Im looking to drill a few tanks. Im going to get 1" bulkheads like these http://www.aquaticeco.com/customers...-Tank-Fitting-Kits/bulkhead/0]Aquatic]Aquatic Eco-Systems: Bulkhead Tank Fitting Kits[/url] Eco-Systems: Bulkhead Tank Fitting Kits[/url] and I am wondering what size Glass drill bit I would need. Thanks.


----------



## melas (Oct 24, 2007)

The posted diameter on the link you sent is the manufacturer's recommended hole size. If possible, purchase the bulkhead and then take it to the place that you will purchase the diamond bit. You want to the smallest hole that the bulkhead can fit through!

*edit*
hole size for a 1" bulkhead is 1 3/4" - this is actually VERY typical for 1" bulkheads


----------



## dendrorandall (Apr 30, 2007)

Im having a hard time finding a 44.5 mm bit.
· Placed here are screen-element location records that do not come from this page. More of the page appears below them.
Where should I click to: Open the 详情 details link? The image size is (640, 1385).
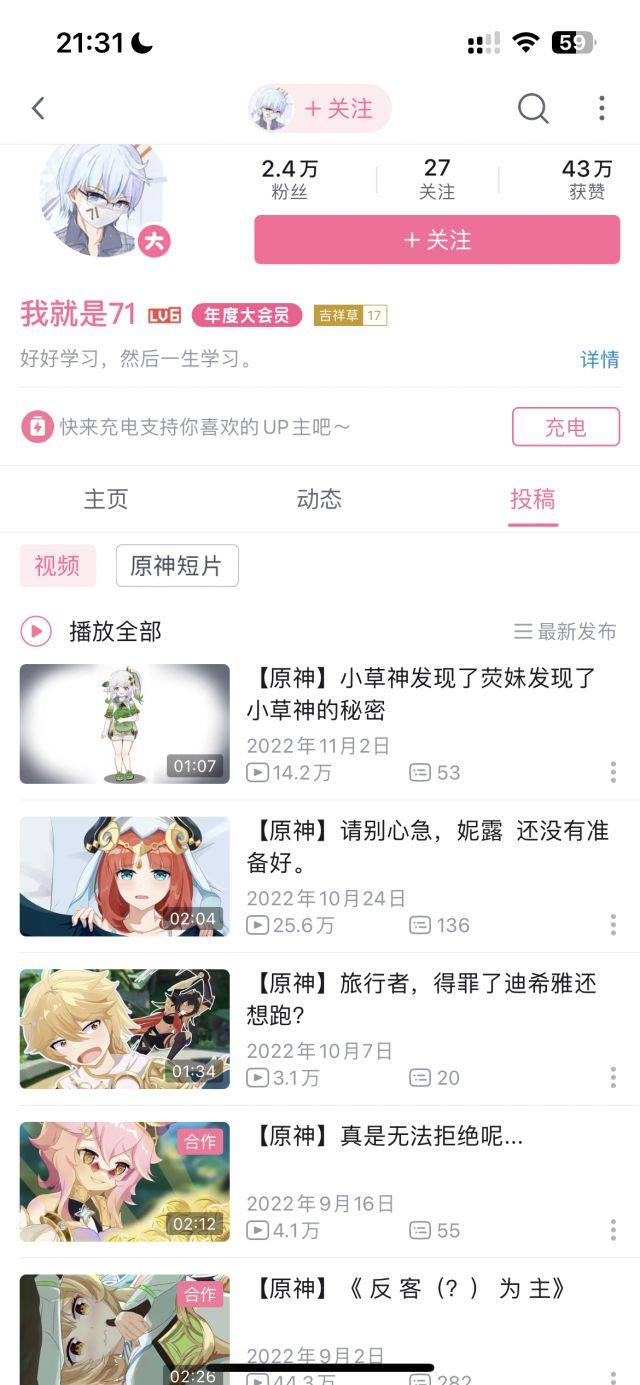600,359
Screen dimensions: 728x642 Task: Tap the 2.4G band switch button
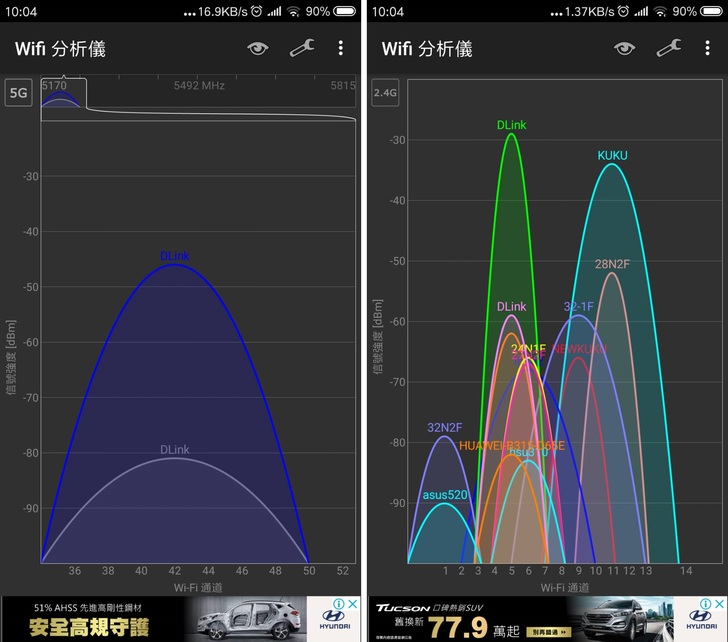(385, 93)
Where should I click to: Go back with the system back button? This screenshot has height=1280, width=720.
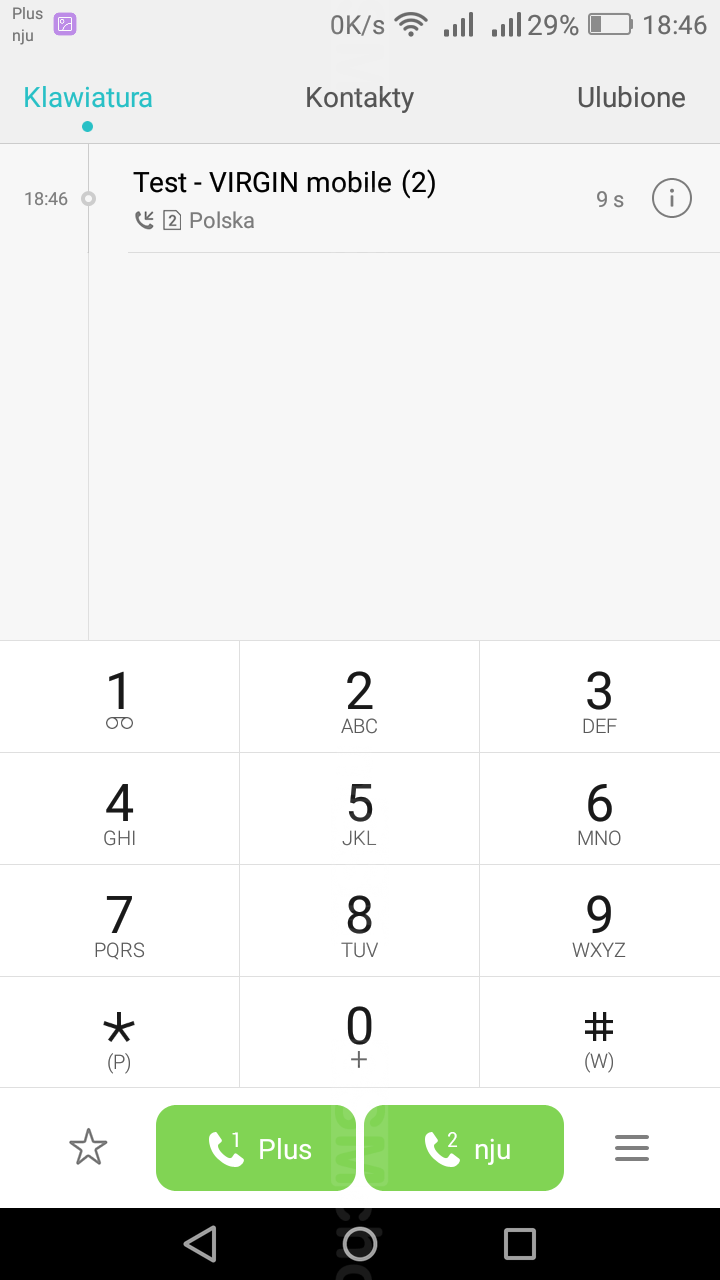coord(200,1244)
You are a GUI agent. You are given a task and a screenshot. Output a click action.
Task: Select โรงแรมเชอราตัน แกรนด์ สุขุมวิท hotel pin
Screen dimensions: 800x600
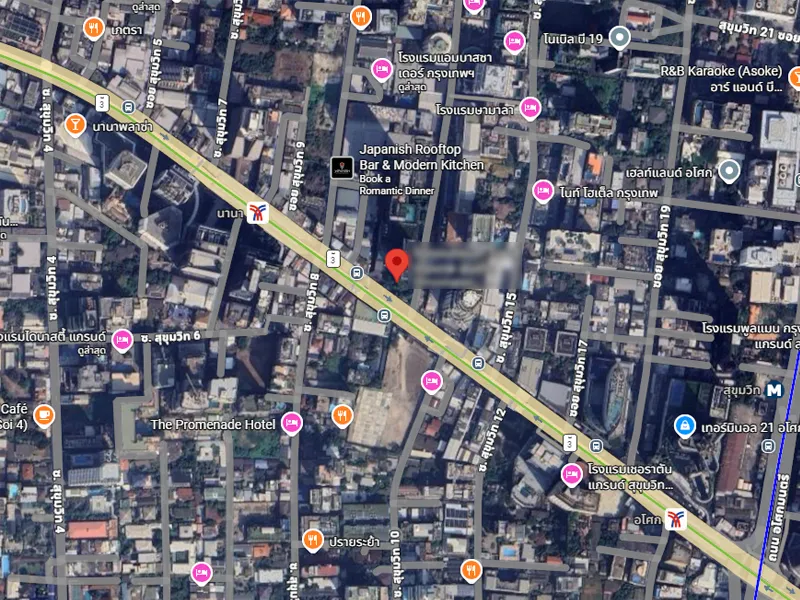[x=571, y=474]
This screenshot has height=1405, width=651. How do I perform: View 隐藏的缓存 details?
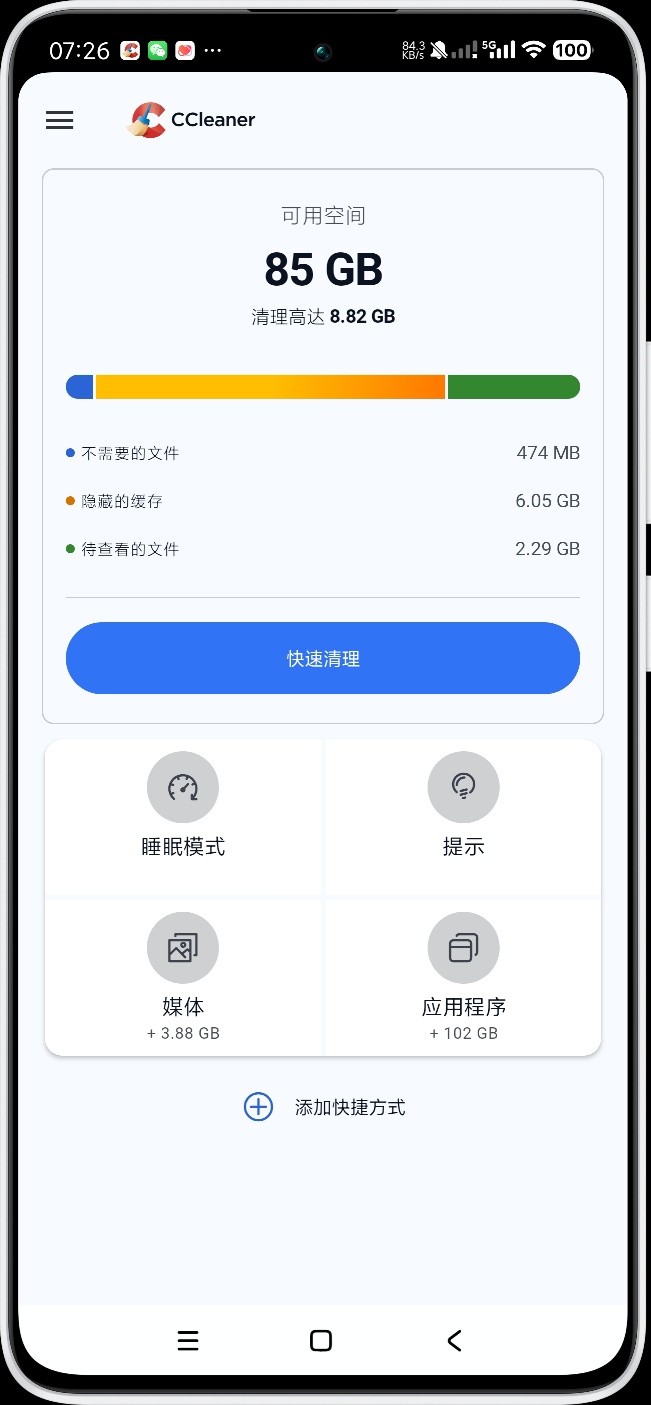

Would a 45 mm bit work? Might need silicone?

45mm Diamond tipped drill bit bits hole saw dewalt tile - eBay (item 350165416641 end time Feb-16-09 19:13:19 PST)



Also do I want the drill bit to be tipped or coated with diamonds?


----------



## melas (Oct 24, 2007)

dendrorandall said:


> Im having a hard time finding a 44.5 mm bit. Would a 45 mm bit work? Might need silicone?
> 
> 45mm Diamond tipped drill bit bits hole saw dewalt tile - eBay (item 350165416641 end time Feb-16-09 19:13:19 PST)
> 
> Also do I want the drill bit to be tipped or coated with diamonds?


here's one - again you want the hole to be as close to the size of the bulkhead as possible. However I don't know that .5mm will be a big deal - you don't want any part of trying to silicone (silicone doesn't stick to plastic very well or at all). The width of the rubber gasket will give you a little "wiggle" room.

1 3/4" Diamond Tile Glass Marble Hole Saw Drill bits - eBay (item 140269019771 end time Feb-18-09 01:14:37 PST)

I've always used diamond coated hole saw to drill glass in the past - I'm not sure what the diamond tipped would be like - I have a feeling that either would work - maybe someone will chime in on that.


----------



## wimpy (Dec 14, 2006)

I bought my 1.75" bit through Jehmco. While a bit more expensive, I've already cut around 30 holes with it and I can see that it has plenty of life left in it. It goes through glass, proverbally, like a hot knife through butter!I just let the weight of the drill do the work and 5 minutes later (1/4" glass) and it's through. Jehmco also has great customer service. 

Glass Drills


----------